Prior to the study, Ms Ching invited ADA to SMU to speak to her students at length about the state of people’s attitudes towards dementia and stigma involved. All 99 students then organised themselves in groups of 6 to7 each and invested more than 3 months of intense work in the study, survey and analysis, gathering a total of 5,679 respondents in 5 weeks.

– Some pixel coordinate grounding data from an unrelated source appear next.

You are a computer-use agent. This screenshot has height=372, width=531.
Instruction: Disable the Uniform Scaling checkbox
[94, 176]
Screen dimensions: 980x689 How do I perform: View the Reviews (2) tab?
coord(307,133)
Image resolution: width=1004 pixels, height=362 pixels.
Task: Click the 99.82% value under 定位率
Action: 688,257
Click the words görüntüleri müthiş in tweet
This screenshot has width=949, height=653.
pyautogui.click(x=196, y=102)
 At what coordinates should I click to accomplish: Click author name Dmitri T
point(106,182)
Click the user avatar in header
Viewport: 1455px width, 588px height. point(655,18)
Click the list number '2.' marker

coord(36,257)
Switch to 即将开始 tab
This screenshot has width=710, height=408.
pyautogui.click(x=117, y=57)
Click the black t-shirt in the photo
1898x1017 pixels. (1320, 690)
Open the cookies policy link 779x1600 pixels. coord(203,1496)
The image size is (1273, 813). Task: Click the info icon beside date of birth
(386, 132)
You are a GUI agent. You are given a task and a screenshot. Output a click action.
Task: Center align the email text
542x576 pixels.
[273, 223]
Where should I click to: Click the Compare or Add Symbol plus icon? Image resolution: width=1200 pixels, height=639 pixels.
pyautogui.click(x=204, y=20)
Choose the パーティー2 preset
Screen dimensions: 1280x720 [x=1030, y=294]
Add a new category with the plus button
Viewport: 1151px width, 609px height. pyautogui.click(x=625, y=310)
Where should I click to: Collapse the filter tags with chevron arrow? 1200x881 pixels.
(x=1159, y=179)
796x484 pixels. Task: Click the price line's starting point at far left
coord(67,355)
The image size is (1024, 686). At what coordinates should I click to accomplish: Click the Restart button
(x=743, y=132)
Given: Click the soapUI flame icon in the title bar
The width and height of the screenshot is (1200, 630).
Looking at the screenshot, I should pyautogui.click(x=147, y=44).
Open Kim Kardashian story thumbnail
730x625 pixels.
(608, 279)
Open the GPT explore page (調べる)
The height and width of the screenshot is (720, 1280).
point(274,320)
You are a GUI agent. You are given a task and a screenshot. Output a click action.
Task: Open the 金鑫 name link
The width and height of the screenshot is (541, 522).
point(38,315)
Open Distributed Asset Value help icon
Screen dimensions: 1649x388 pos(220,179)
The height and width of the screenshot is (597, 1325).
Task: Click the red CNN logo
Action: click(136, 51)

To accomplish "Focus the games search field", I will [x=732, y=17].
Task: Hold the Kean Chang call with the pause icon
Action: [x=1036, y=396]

Students collected data via more than 133 survey questions, evaluating variables covering the relationships between the Dementia Stigma Index (DSI) and gender, education, race. The thousands of data lines subsequently underwent rigorous analysis over a 4-week period by Ms Ching and her students. The DSI measures an individual’s level of openness, on a scale from 0 to 100, with 0: holding the least stigma and 100: having the worst stigma.
Quotes and Testimonials:
Rosie Ching, Senior Lecturer of Statistics at SMU’s School of Economics, said: “I approached ADA to ask if they wanted to work with me in exploring Singapore’s dementia landscape, recognising dementia as a rapidly burgeoning problem of worrying proportions in greying Singapore, with this disease already a worldwide epidemic. I’ve had my students sharing of their grandparents and relatives with dementia. My own beloved great-grandmother died of this when I was an undergraduate and her suffering during the 90’s is something I’ll never forget. I am deeply grateful to my students for toiling alongside me in seeing this massive Remember.For.Me. project through. It has exposed us all to a problem largely not openly discussed nor well understood but which exerts one of the most onerous burdens in society. My students and I are privileged to have worked with ADA in generating statistics which will spark greater understanding, change and improvement.”
Daryl Loy, a 23-year-old undergraduate from SMU’s School of Law, said: “It’s never a dull day in my statistics classes where lessons are filled with real-life examples from every aspect of life. Remember.For.Me. was a perfect complement in allowing us to bring what we had learnt in class to practice. It provided us a thorough understanding of how Singaporeans felt about dementia and placed an otherwise theoretical subject of statistics, into its larger societal context. Data collection was a particularly meaningful experience, as each survey response brought about also genuine conversations about the state of dementia in Singapore. It was a good opportunity for us not only to hone our skills in data analysis, but also grounded our critical thinking abilities as we sought to make sense of the numbers in identifying policy gaps for ADA, our SMU-X partner organisation.”
Claudia Si Tho, a 20-year-old undergraduate from SMU’s School of Social Sciences commented: “Remember.For.Me. has been the most interesting and fulfilling project I have ever worked on. Prior to this, statistics just been like any other subject that I had to complete, but this project opened my eyes to a whole new world. I saw how statistics can come alive and impact our society positively. Through Remember.For.Me, I have hope for Singapore to progress towards being a dementia-inclusive society. I look forward to the changes in attitude and action that our project findings can hopefully help to bring about.”